##### DATASET RECORDS
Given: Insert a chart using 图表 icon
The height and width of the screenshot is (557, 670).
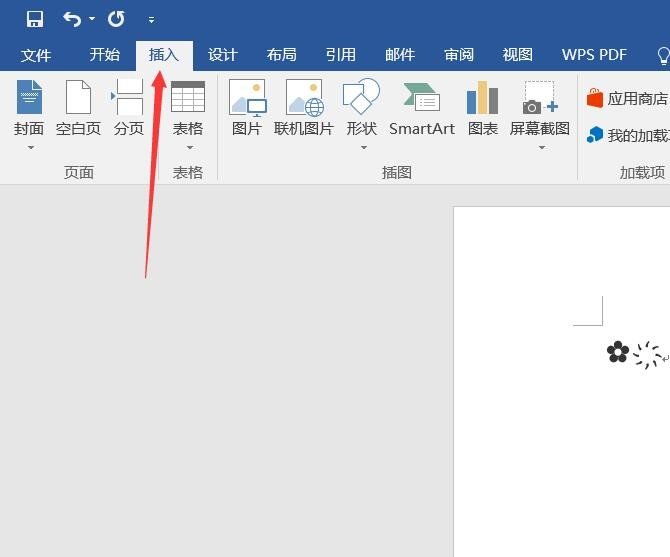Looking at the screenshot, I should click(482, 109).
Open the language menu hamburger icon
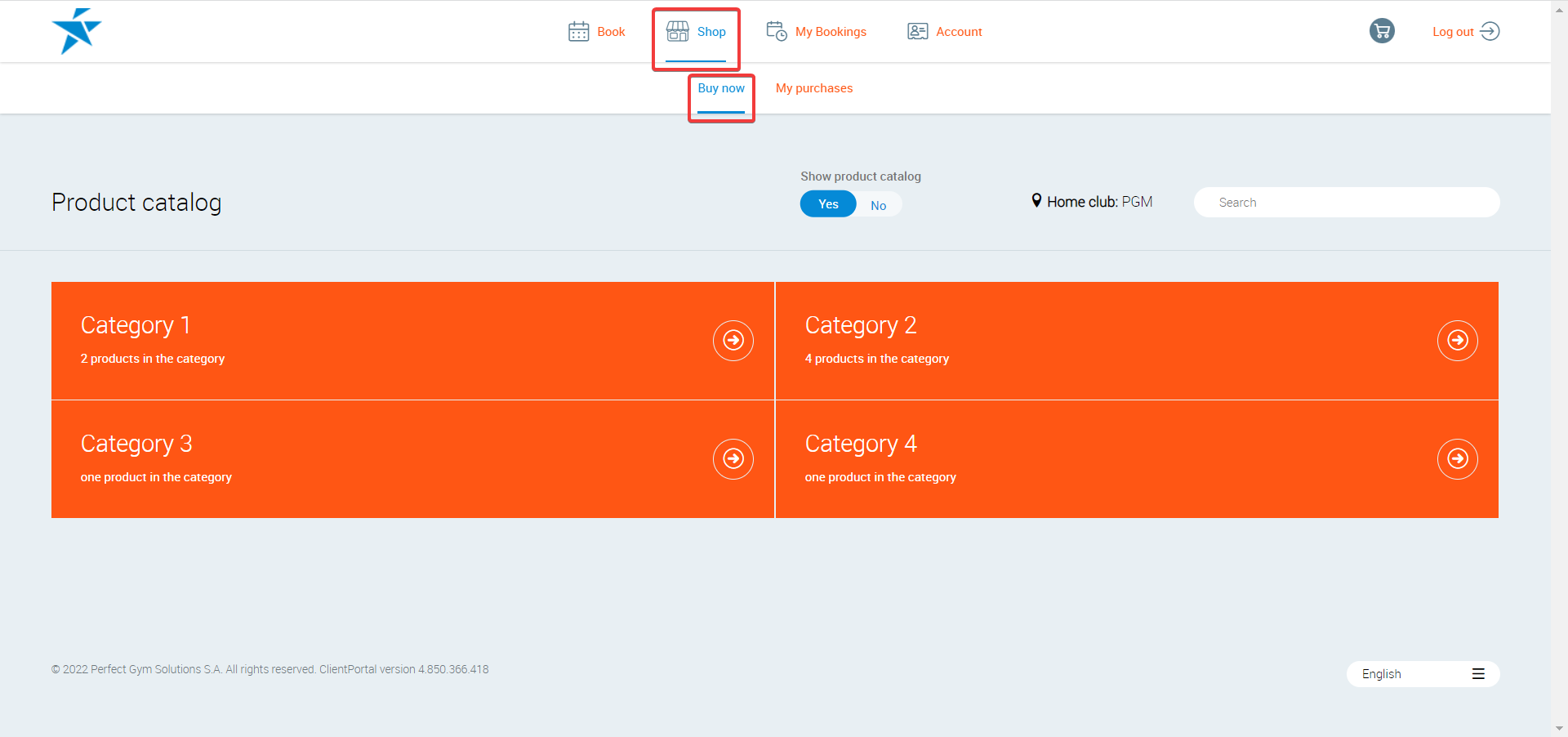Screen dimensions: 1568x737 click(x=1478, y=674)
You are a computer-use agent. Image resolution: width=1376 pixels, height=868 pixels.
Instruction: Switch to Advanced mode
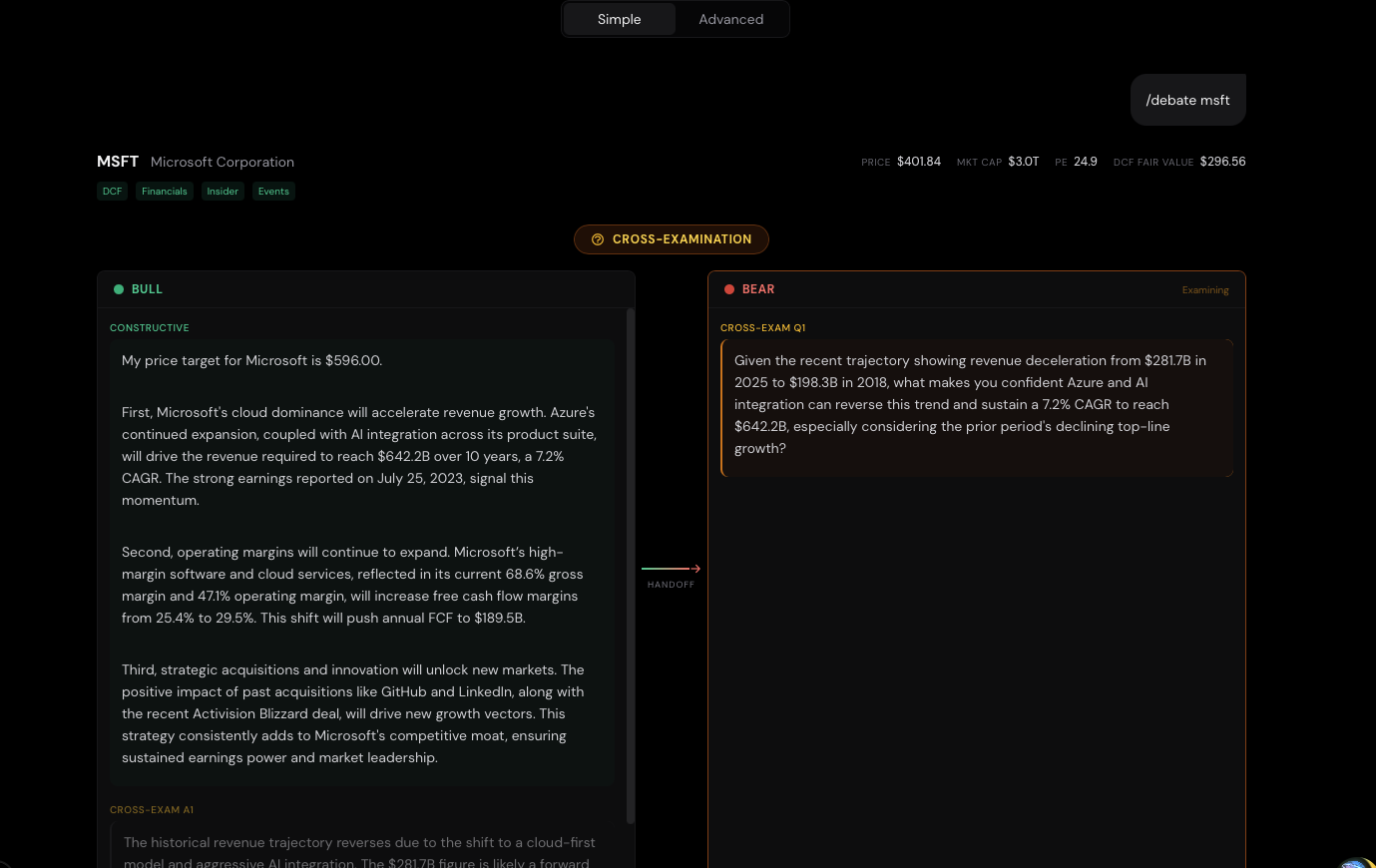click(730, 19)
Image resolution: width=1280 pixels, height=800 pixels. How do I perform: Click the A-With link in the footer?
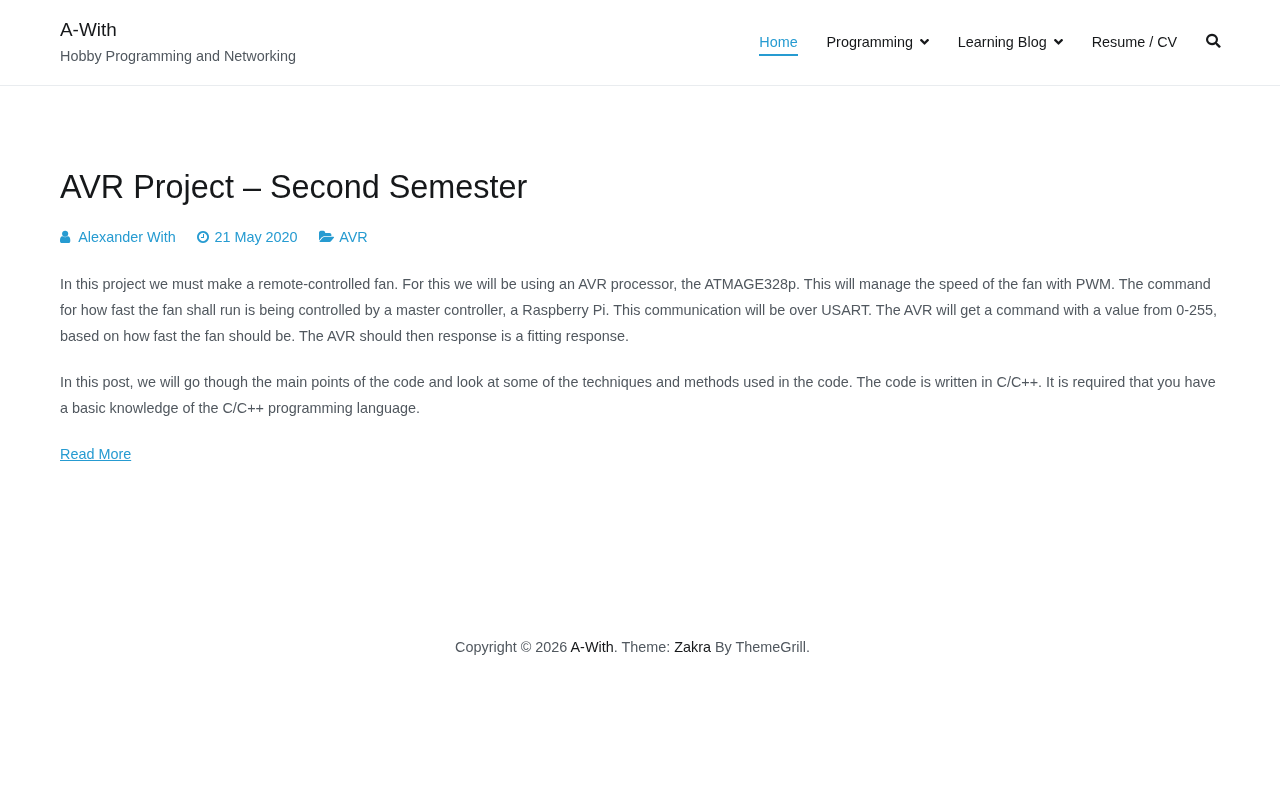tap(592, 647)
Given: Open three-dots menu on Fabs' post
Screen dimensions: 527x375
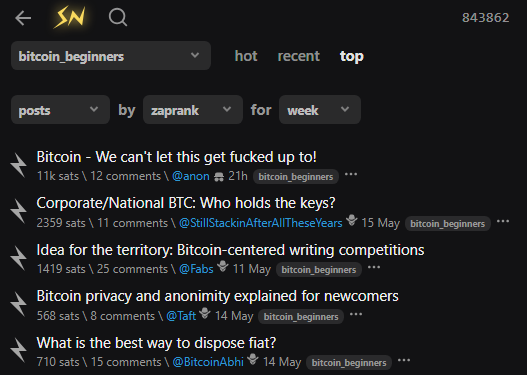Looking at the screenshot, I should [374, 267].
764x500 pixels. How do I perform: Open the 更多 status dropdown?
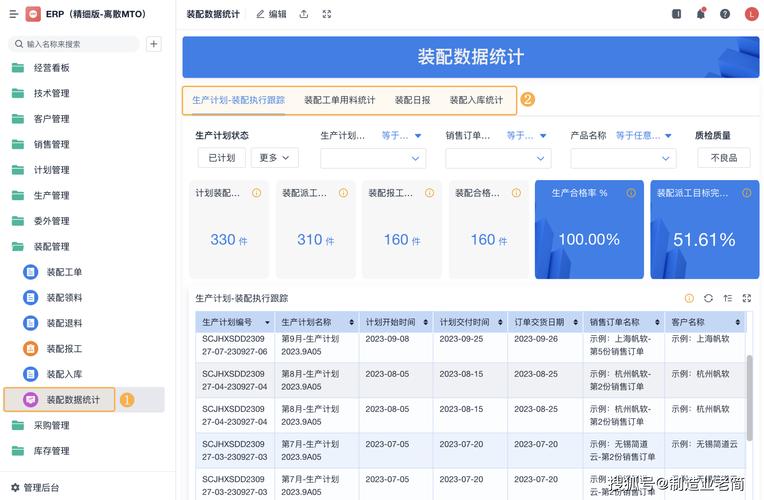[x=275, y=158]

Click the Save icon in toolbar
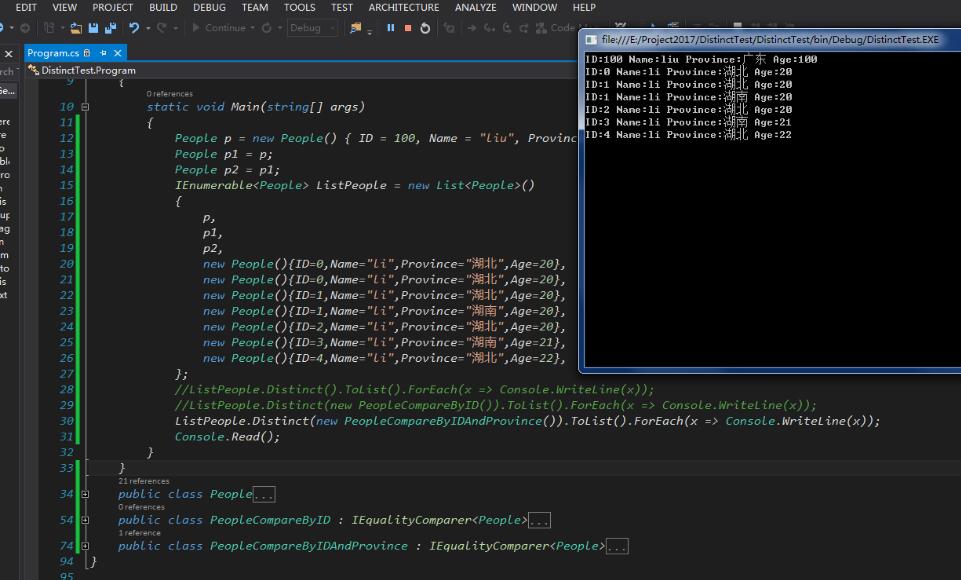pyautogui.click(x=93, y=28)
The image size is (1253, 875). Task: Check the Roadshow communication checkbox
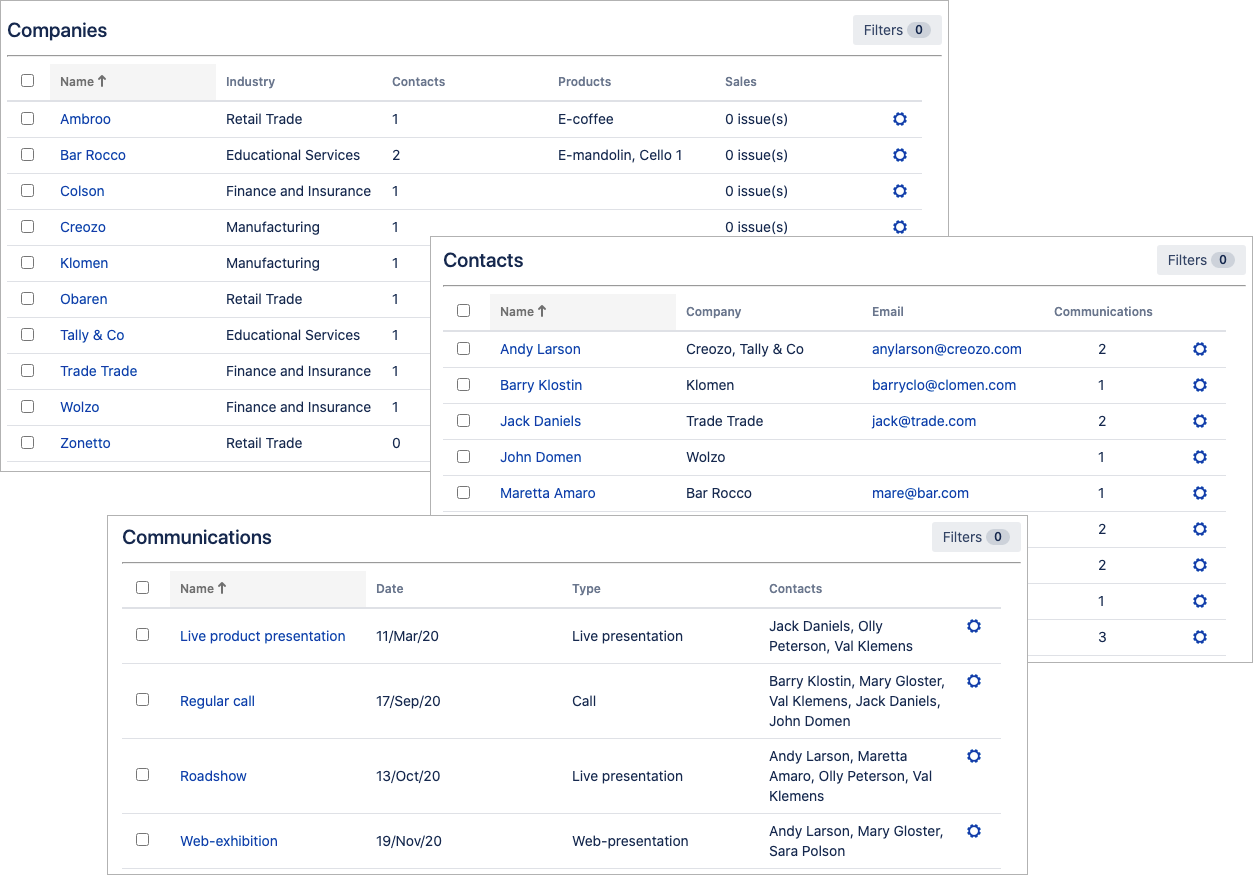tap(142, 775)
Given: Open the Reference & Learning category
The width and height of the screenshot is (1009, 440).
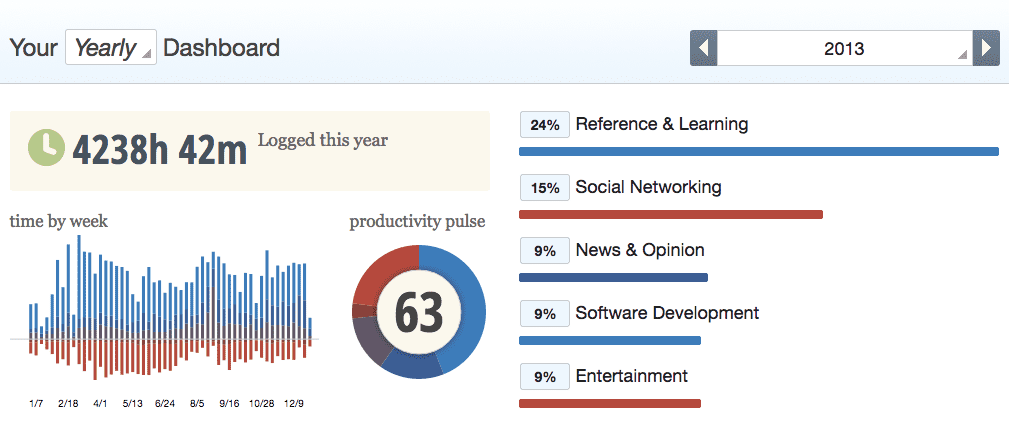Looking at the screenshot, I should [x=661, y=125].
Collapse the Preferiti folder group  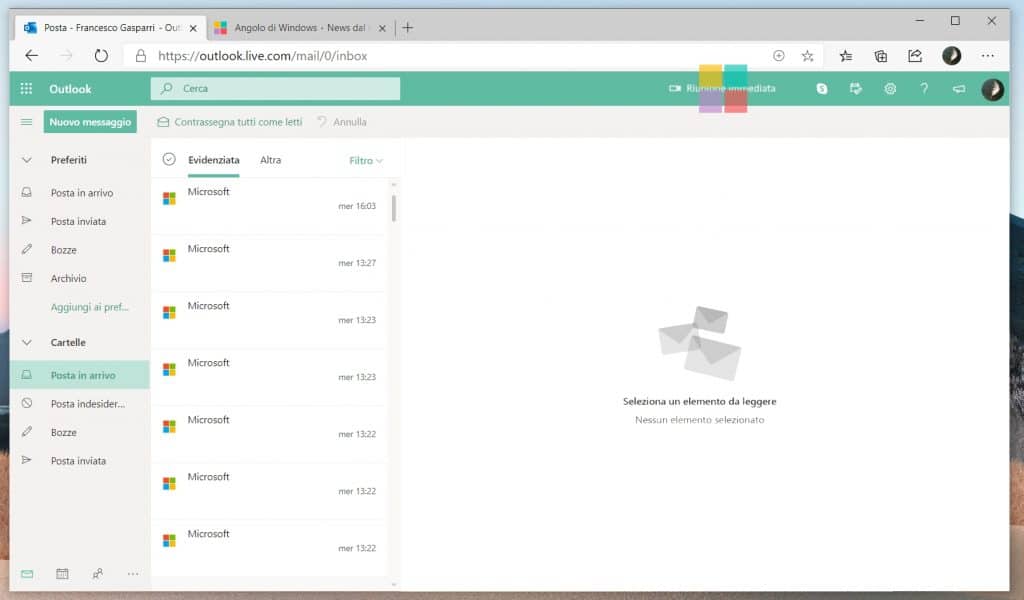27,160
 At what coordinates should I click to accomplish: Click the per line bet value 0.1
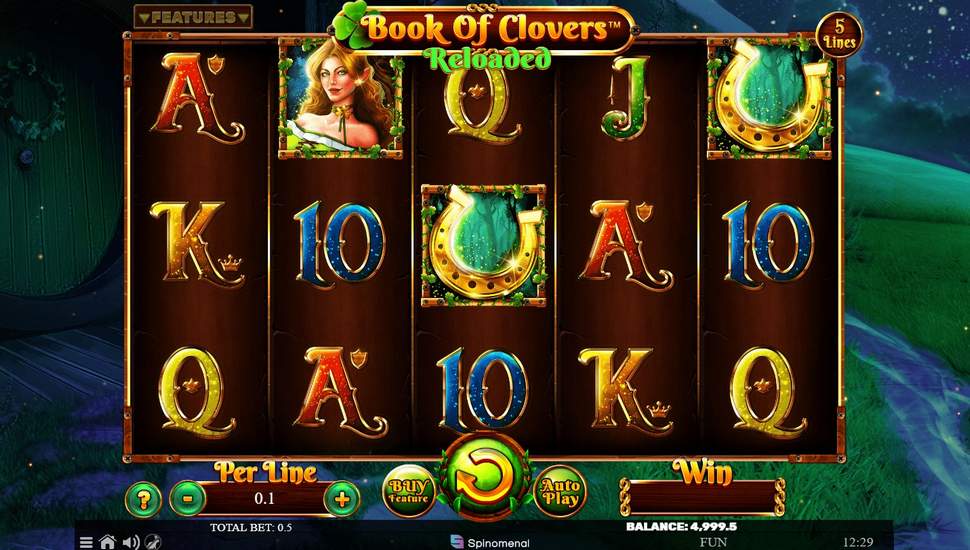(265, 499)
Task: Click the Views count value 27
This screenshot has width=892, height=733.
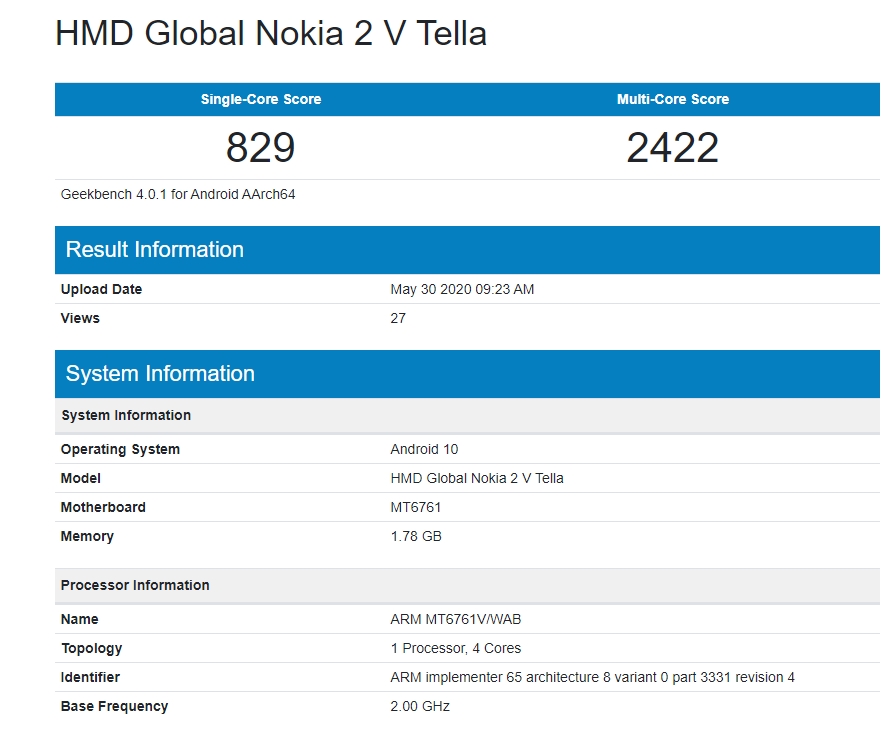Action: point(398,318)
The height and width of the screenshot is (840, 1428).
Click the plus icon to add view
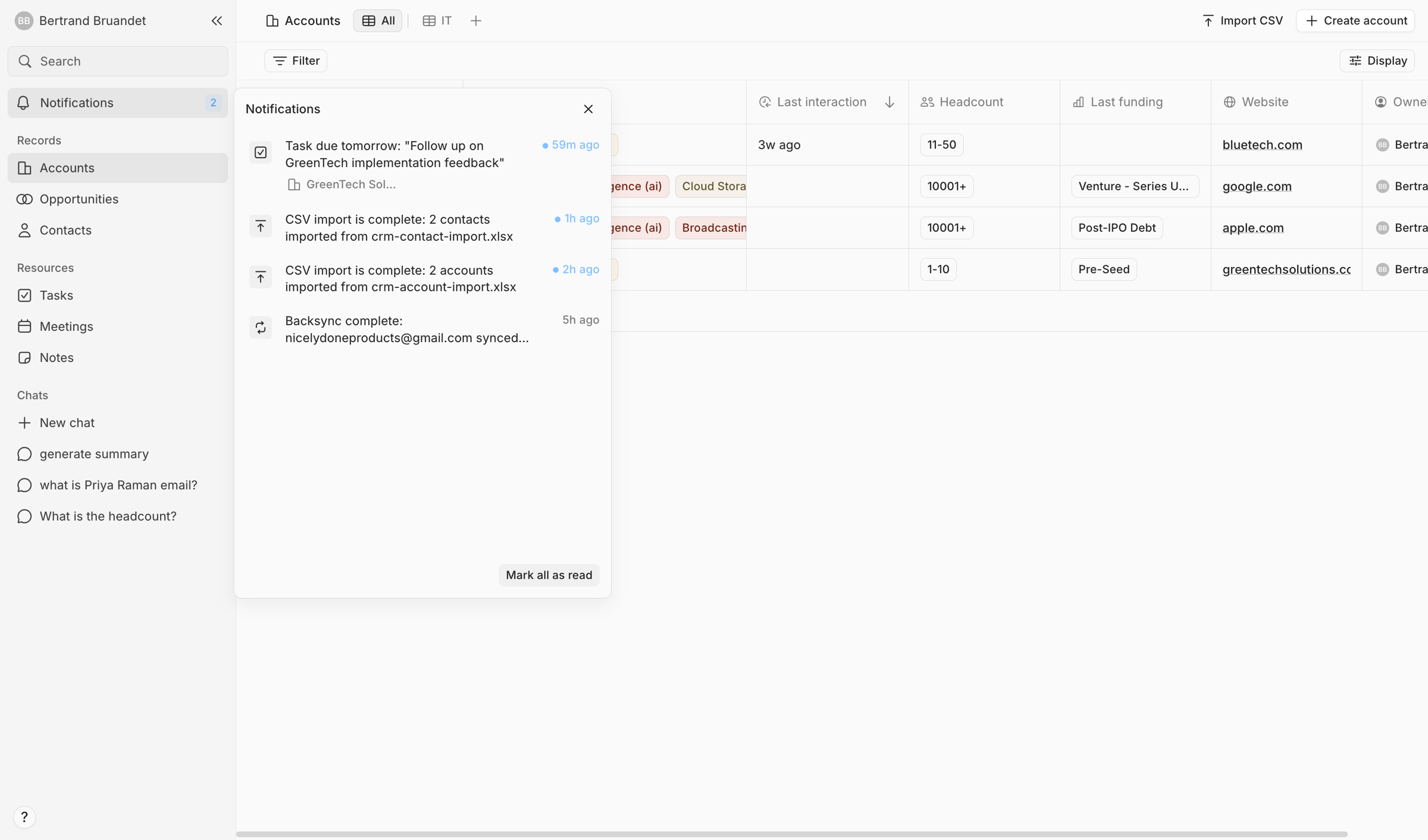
##########
Show, from the material above, each line that includes the string "Given".

**SOLUTION**
Given: Insert a chart using 图表 icon
Given: Open three-dots menu on Fabs' post
Given: Open the Reference & Learning category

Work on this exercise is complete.